この第二の枠部材30は、金スズ(Au−Sn)からなり、複数の枠部材20と同じ形状となっている。
この第二の枠部材30は、複数の枠部材20と同様に、フォトリソグラフィ技術とエッチング技術とを用いて製造される。
なお、この第二の枠部材30は、例えば、その厚さが30〜100μmで形成されている。また、第二の枠部材30の厚みを、例えば、ベース部の平面形状が2.5mm×2.0mmの場合に20μmとすることもでき、また、ベース部の平面形状が2.0mm×1.6mmの場合に15μmとすることもできる。
このような厚さの第二の枠部材30を、基板部材10から最も離れている枠部材20と重ね合わせ、拡散接合又は熱圧着により接合する。
このように、金(Au)がメッキ処理された枠部材20に、さらに、金スズ(Au−Sn)からなる第二の枠部材30を接合することにより、塞がれる側の部品、例えば、ベース部との接合を容易にさせることができる。
以上、本発明の実施形態について説明したが、本発明は前記実施形態には限定されない。例えば、枠部材を3つとして説明したがこれに限定されず、2つや4つなどの自然数となる数を重ねて用いても良い。
また、圧電振動素子は、例えば、STカットやATカットされた水晶振動素子、音叉型の水晶振動素子又はセンサ、ベベル加工やコンペックス加工やプラノコンベックス加工された水晶振動素子、SAWデバイスに用いられる水晶板などであっても良い。
また、圧電発振器の蓋体としても良い。
本発明の実施形態に係る電子部品用の蓋体の一例を概念的に示す斜視図である。 図1の分解斜視図である。 接合された基板部材と複数の枠部材とにNi又はCrがメッキ処理された状態の一例を示す概念図である。 Ni又はCrのメッキ処理された層の上にAuがメッキ処理された状態の一例を示す概念図である。 Auがメッキ処理された枠部材に第二の枠部材を接合した状態の一例を示す概念図である。
符号の説明
101、102、103、104 圧電振動素子実装装置
10 基板部材
20 枠部材
30 第二の枠部材
G 金(Au)
K 凹部
NC ニッケル(Ni)又はCr(クロム)

Claims (5)

  1. コバール、SUS、鉄ニッケル合金のいずれかから選択されてなる基板部材と、コバール、SUS、鉄ニッケル合金のいずれかから選択されてなる複数の枠部材と、を備え、
    前記基板部材と前記複数の枠部材とが重ねられた状態で拡散接合されて凹部を形成していることを特徴とする電子部品用の蓋体。

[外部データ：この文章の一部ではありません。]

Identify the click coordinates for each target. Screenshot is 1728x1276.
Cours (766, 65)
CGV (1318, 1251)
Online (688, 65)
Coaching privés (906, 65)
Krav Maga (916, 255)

  2. それぞれの前記枠部材の厚みと幅の値が前記基板部材の厚みの値とが同じとなっていることを特徴とする請求項1に記載の電子部品用の蓋体。
  3. 拡散接合された前記基板部材と前記複数の枠部材とにニッケル(Ni)又はクロム(Cr)がメッキ処理されて構成されていることを特徴とする請求項1又は請求項2に記載の電子部品用の蓋体。

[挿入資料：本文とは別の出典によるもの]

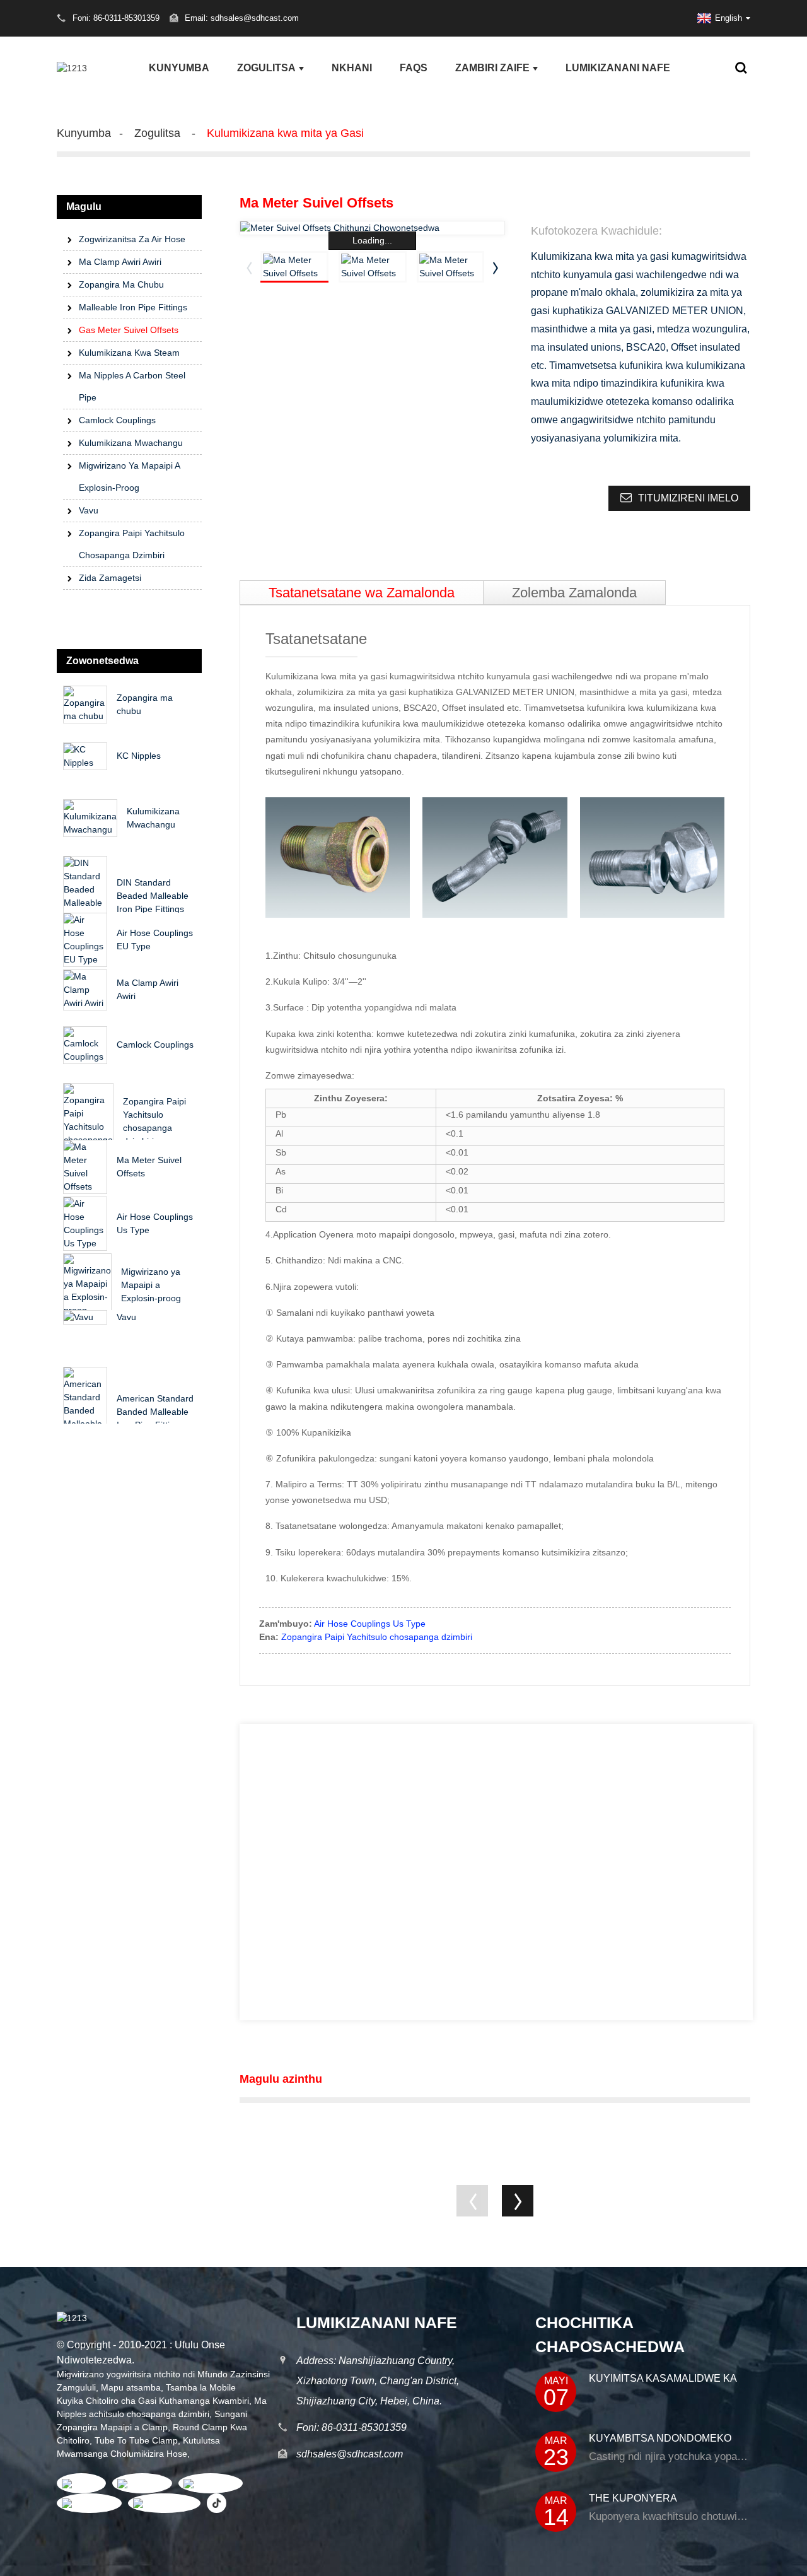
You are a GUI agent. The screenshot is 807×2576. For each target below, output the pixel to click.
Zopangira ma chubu (121, 284)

  4. ニッケル(Ni)又はクロム(Cr)がメッキ処理された前記基板部材と前記複数の枠部材とに金(Au)がメッキ処理されて構成されていることを特徴とする請求項1乃至請求項3のいずれか1項に記載の電子部品用の蓋体。
  5. 金(Au)がメッキ処理された前記複数の枠部材に金スズ(Au−Sn)からなる第二の枠部材が接合されて構成されていることを特徴とする請求項4に記載の電子部品用の蓋体。